Collected data entries:
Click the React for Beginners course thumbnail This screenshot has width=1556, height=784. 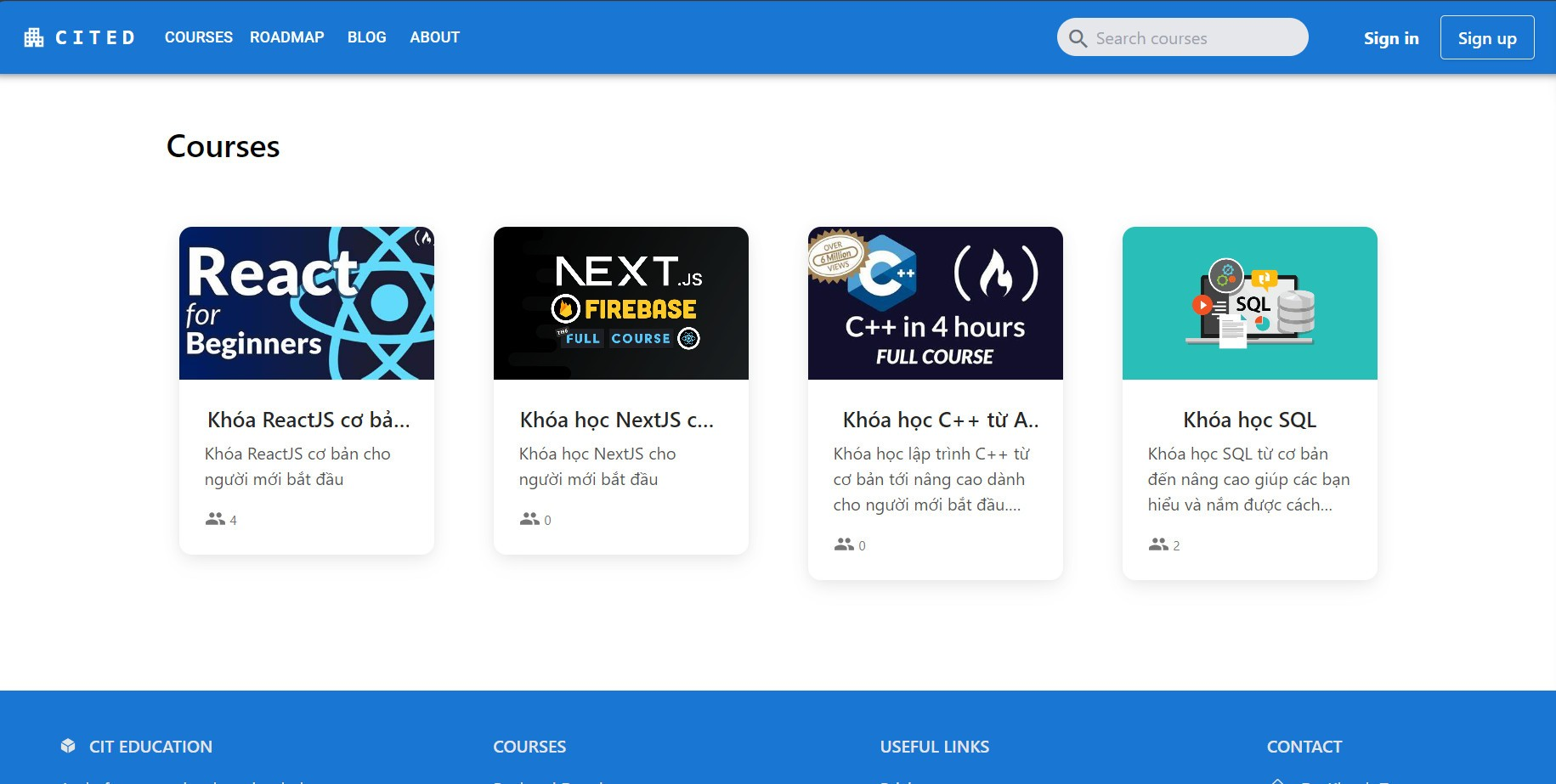(306, 302)
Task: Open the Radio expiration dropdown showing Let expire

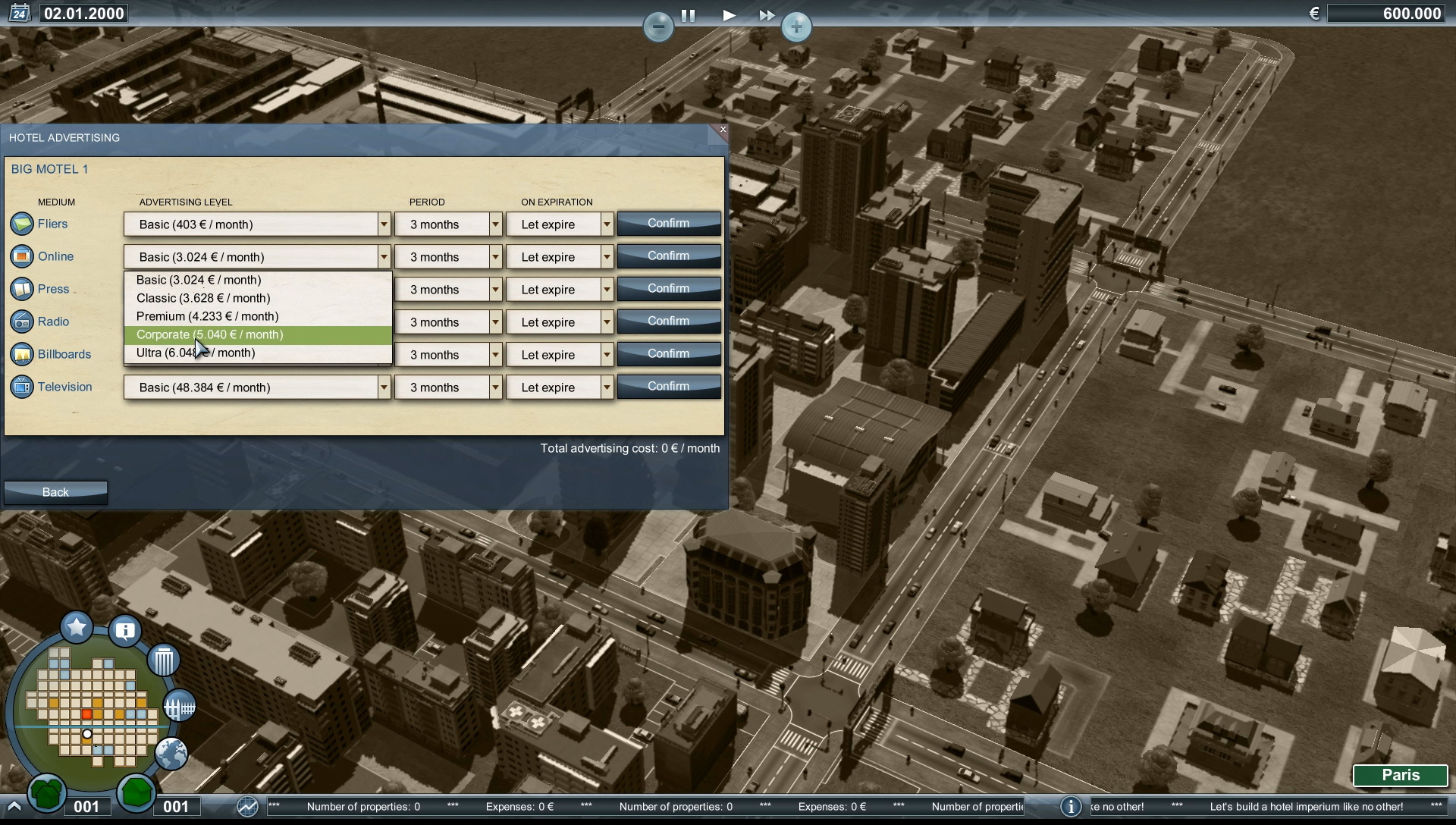Action: (x=606, y=322)
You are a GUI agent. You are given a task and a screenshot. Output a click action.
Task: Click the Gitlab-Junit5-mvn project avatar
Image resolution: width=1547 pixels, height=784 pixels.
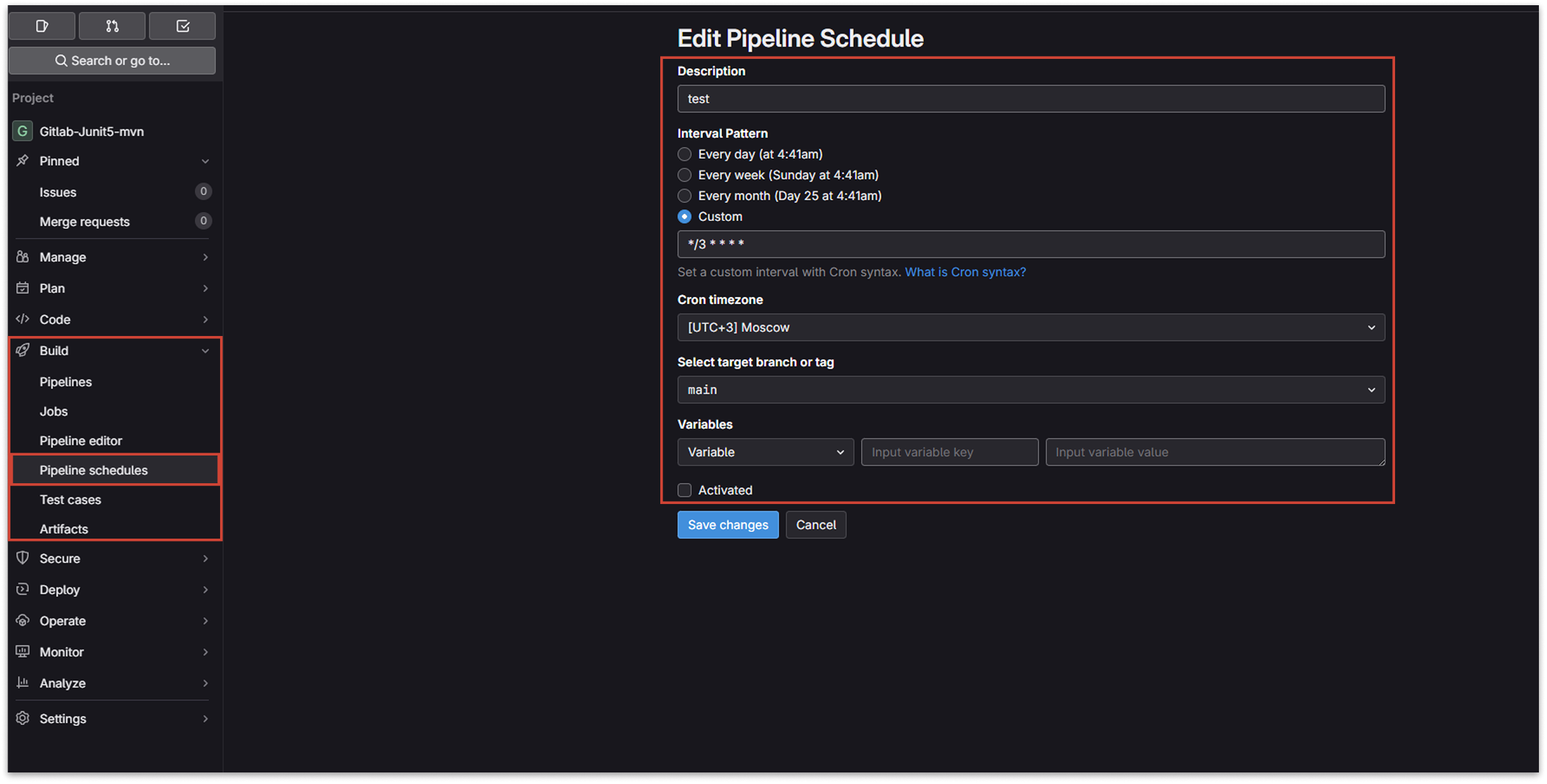[23, 131]
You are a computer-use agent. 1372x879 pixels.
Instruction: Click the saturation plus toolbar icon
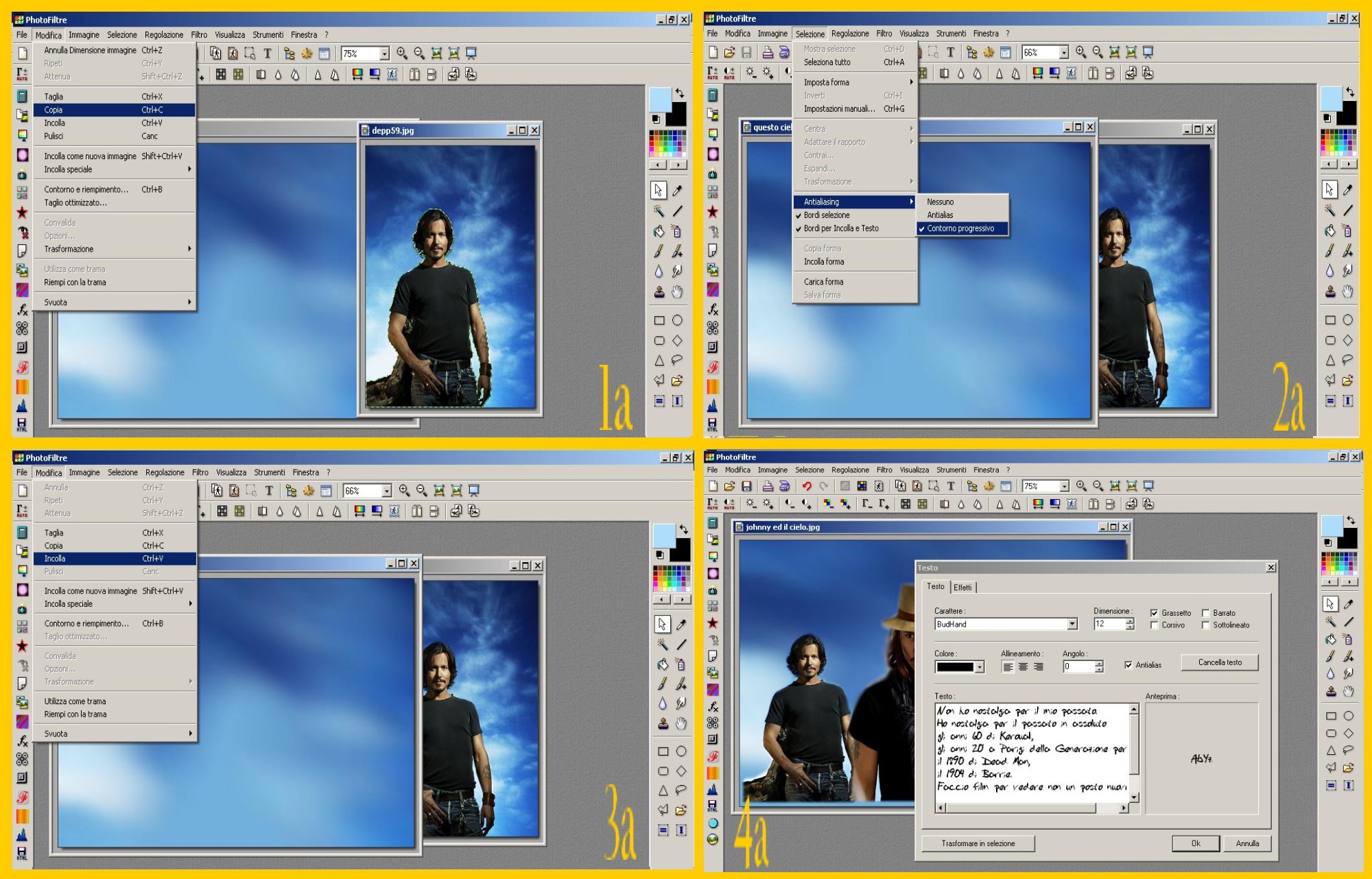845,504
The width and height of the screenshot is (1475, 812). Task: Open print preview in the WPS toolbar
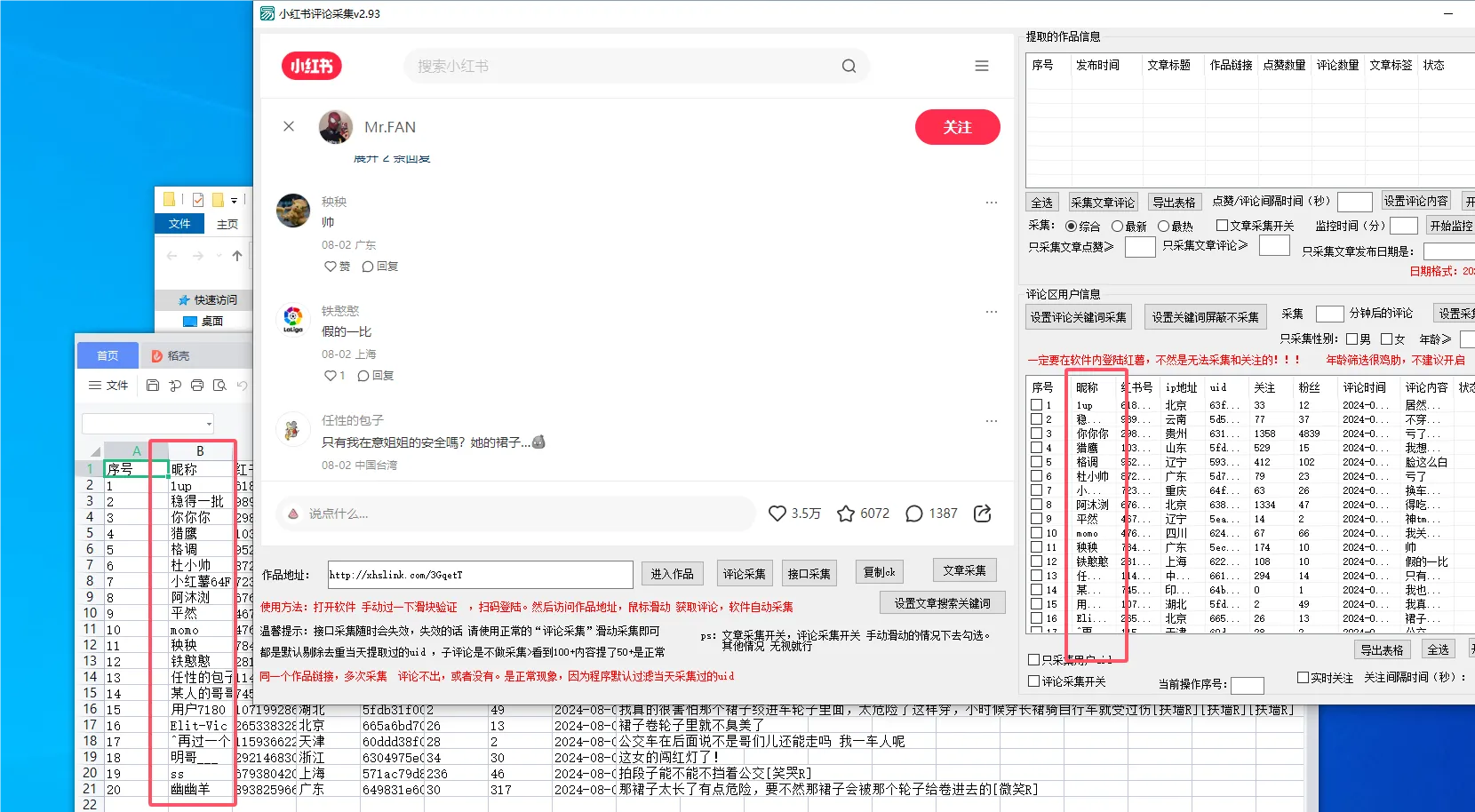pos(220,385)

Activity: The copy you give must run from the line containing "The width and" through the last line of the records, exactly, with the pictures left out.

Written reply:
The width and height of the screenshot is (1475, 812). Task: Open print preview in the WPS toolbar
pos(220,385)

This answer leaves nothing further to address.